Voilà un sacré court-métrage social et poétique. La fiction n’a jamais été aussi peu « fiction », et c’est là toute l’horreur de la chose. D’autant plus que ce choc sismique de dix minutes est tagué en grosses lettres « tiré d’une histoire vraie » !

Beaucoup voient dans le très beau Tous les autres s’appellent Ali, décalque contextuel de cette immense influence qu’est le cinéma mélodramatique de Douglas Sirk, une note d’espoir, une luminosité par-delà l’obscurité, faible mais bien là, un soupçon de positivisme dans l’univers de Rainer Werner Fassbinder, une histoire où l’amour se créé, s’intensifie et perdure par-delà la violence, l’ultra-violence d’un monde contre lequel le cinéaste allemand s’est toujours, toujours battu. Droite, gauche, politique, social, pour Fassbinder il n’y a aucune strate de préférence, aucun niveau méritant les acclamations, aucun parti idéal : l’auteur ne fait que montrer du doigt la noirceur de sa société, « ce qui pue ».

Or dans cette mise en abîme du film pré-cité, tout n’est que pessimisme, outrances traumatisantes et désespoir flagrant dénotant autant un retour vers un passé que tous, comme Maria Braun, tentent d’oublier pour mieux progresser (la seconde guerre mondiale) que la captation d’un présent toujours aussi néfaste pour l’étranger, dans une société marteléee par de mauvais, très mauvais souvenirs. La peur dévore l’âme n’est pas qu’un pari auteuriste (le méta-textuel) où le spectateur va au-delà des coulisses, du récit cinématographique, pour découvrir la réalité, c’est aussi un fameux exercice stylistique où Fassbinder le prodigieux dialoguiste épouse encore une fois le Rainer Werner formaliste.

Il suffit de voir Je ne veux pas seulement qu’on m’aime, documentaire consacré à cet essentiel cinéaste allemand, pour comprendre que chez Fassbinder, le geste de l’interprète est surligné et se marie au geste de la caméra.
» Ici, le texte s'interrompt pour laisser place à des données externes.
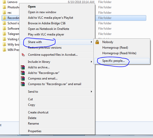The width and height of the screenshot is (153, 138).
Task: Click WinRAR icon beside Compress to "Recordings.rar" and email
Action: tap(23, 84)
Une répartie certaine pour tous ceux qui verraient dans ce cinéma-là un simple condensé de théâtre filmé…

Car c’est par le biais d’une réalisation incroyablement intrusive en vue subjective que Fassbinder, mettant de côté le recul théâtral et purement cinématographique (positions des personnages, chorégraphies, musique de contraste, dialogues cinglants), se séparant un temps de tous les décalages, décide de montrer l’ignoble sans échappatoire. Comme si la puissance des sentiments de Tous les autres s’appellent Ali ne suffisait pas, Fassbinder confronte ici son spectateur à l’agression physique et verbale ultra-explicite, sans pour autant omettre la subversion teintée de poésie qui est sienne. C’est par un frappant « Je suis le visage de l’Allemagne ! » que l’acteur ensanglanté fermera le clapet de son agresseur néo-nazi, et tout cela se terminera sur une contemplation aussi simple que belle : des fleurs s’envolant au vent, une par une.

Et c’est la justesse des dialogues de Tous les autres s’appellent Ali qui prend une autre dimension en s’affirmant : en vue subjective, tout semble encore plus net, plus intense, et les propos n’ont jamais été aussi percutants…pas de travail sur la profondeur de champ dans La peur dévore l’âme, seulement l’horreur du quotidien que l’on découvre à travers nos propres yeux, douloureuse immersion qui confirme que l’art de Fassbinder est un art de la douleur…et que son cinéma « SE VIT ».

Tout simplement.

La peur dévore l’âme, l’art est profondément intime et libre, et c’est l’âme tortueuse de Fassbinder qui est dévorée par chaque millimètre de pellicule.